**WHAT YOU ARE ASKED TO DO:** All of the records should be given back exactly and in full.

Pixel coordinate grounding data:

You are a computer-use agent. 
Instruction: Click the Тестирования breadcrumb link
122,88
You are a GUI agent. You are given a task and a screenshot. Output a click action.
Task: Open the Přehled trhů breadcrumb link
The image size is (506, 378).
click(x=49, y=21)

**SOLVED EXERCISE:**
You are a computer-use agent. 
Instruction: Click the Тестирования breadcrumb link
122,88
You are a GUI agent. You are given a task and a screenshot. Output a click action.
Task: Open the Přehled trhů breadcrumb link
The image size is (506, 378).
click(x=49, y=21)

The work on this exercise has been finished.